Re: Shadow files

[Date Prev][Date Next][Thread Prev][Thread Next][Date Index][Thread Index]

 




----- Original Message -----
> From: "Ben" <b@benjackson.email>
> To: "Yehuda Sadeh-Weinraub" <yehuda@xxxxxxxxxx>
> Cc: "Craig Lewis" <clewis@xxxxxxxxxxxxxxxxxx>, "ceph-users" <ceph-users@xxxxxxxx>
> Sent: Tuesday, March 17, 2015 7:28:28 PM
> Subject: Re:  Shadow files
> 
> None of this helps with trying to remove defunct shadow files which
> number in the 10s of millions.

Did it at least reflect that the garbage collection system works?

> 
> Is there a quick way to see which shadow files are safe to delete
> easily?

There's no easy process.

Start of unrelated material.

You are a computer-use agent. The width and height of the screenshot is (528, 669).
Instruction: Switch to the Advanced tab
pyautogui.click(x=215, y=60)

If you know that a lot of the removed data is on buckets that shouldn't exist anymore then you could start by trying to identify that. You could do that by:

$ radosgw-admin metadata list bucket

then, for each bucket:

$ radosgw-admin metadata get bucket:<bucket name>

This will give you the bucket markers of all existing buckets. Each data object (head and shadow objects) is prefixed by bucket markers. Objects that don't have valid bucket markers can be removed. Note that I would first list all objects, then get the list of valid bucket markers, as the operation is racy and new buckets can be created in the mean time.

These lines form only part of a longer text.